Dataset entries:

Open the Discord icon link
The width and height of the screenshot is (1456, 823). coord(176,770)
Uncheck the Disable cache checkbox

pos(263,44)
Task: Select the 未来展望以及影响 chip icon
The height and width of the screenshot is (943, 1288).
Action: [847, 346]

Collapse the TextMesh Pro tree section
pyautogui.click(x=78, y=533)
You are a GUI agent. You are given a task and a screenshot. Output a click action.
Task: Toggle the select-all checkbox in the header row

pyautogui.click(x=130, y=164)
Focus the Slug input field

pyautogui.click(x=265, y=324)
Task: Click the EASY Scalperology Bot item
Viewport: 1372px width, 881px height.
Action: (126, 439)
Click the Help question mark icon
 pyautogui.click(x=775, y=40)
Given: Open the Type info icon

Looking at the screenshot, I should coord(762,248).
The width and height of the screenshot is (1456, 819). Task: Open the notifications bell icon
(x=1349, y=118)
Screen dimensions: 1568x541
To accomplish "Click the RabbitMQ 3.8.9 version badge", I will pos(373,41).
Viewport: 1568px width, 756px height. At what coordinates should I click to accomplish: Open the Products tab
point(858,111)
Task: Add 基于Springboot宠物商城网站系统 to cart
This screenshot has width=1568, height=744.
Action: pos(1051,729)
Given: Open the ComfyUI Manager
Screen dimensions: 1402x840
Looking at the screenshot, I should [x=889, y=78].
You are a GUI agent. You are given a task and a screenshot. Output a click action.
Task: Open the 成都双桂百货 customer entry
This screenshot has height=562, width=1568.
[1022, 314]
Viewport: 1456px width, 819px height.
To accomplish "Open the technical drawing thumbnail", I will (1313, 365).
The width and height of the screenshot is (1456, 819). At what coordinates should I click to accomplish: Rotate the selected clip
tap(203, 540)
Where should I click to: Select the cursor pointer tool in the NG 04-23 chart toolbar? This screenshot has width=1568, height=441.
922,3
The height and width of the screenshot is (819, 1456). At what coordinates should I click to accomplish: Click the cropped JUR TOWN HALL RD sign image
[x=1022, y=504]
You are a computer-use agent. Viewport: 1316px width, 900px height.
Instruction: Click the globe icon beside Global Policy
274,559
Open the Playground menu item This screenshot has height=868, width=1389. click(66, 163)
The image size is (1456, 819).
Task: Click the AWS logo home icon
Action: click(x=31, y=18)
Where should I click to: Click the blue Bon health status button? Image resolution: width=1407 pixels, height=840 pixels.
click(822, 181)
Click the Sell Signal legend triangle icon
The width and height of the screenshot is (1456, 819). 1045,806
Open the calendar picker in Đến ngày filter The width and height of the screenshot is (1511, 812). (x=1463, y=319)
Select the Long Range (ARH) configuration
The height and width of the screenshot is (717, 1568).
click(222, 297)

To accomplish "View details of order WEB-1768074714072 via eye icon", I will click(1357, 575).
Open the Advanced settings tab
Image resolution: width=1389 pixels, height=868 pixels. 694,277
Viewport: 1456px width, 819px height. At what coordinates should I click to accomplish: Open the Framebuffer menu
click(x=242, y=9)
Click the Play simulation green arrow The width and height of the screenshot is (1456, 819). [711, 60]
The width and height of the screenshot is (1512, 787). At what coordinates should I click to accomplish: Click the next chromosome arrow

▶ **Task directions**
All lines above between those holding "This screenshot has width=1568, height=744." and "Select the Long Range (ARH) configuration", inclusive, must be set down unchanged, and no other line may be included.

▶ **Answer area**
This screenshot has width=1568, height=744.
Action: pos(1051,729)
Given: Open the ComfyUI Manager
Screen dimensions: 1402x840
Looking at the screenshot, I should [x=889, y=78].
You are a GUI agent. You are given a task and a screenshot. Output a click action.
Task: Open the 成都双桂百货 customer entry
This screenshot has height=562, width=1568.
[1022, 314]
Viewport: 1456px width, 819px height.
To accomplish "Open the technical drawing thumbnail", I will (1313, 365).
The width and height of the screenshot is (1456, 819). At what coordinates should I click to accomplish: Rotate the selected clip
tap(203, 540)
Where should I click to: Select the cursor pointer tool in the NG 04-23 chart toolbar? This screenshot has width=1568, height=441.
922,3
The height and width of the screenshot is (819, 1456). At what coordinates should I click to accomplish: Click the cropped JUR TOWN HALL RD sign image
[x=1022, y=504]
You are a computer-use agent. Viewport: 1316px width, 900px height.
Instruction: Click the globe icon beside Global Policy
274,559
Open the Playground menu item This screenshot has height=868, width=1389. click(66, 163)
The image size is (1456, 819).
Task: Click the AWS logo home icon
Action: click(x=31, y=18)
Where should I click to: Click the blue Bon health status button? Image resolution: width=1407 pixels, height=840 pixels.
click(822, 181)
Click the Sell Signal legend triangle icon
The width and height of the screenshot is (1456, 819). 1045,806
Open the calendar picker in Đến ngày filter The width and height of the screenshot is (1511, 812). (x=1463, y=319)
Select the Long Range (ARH) configuration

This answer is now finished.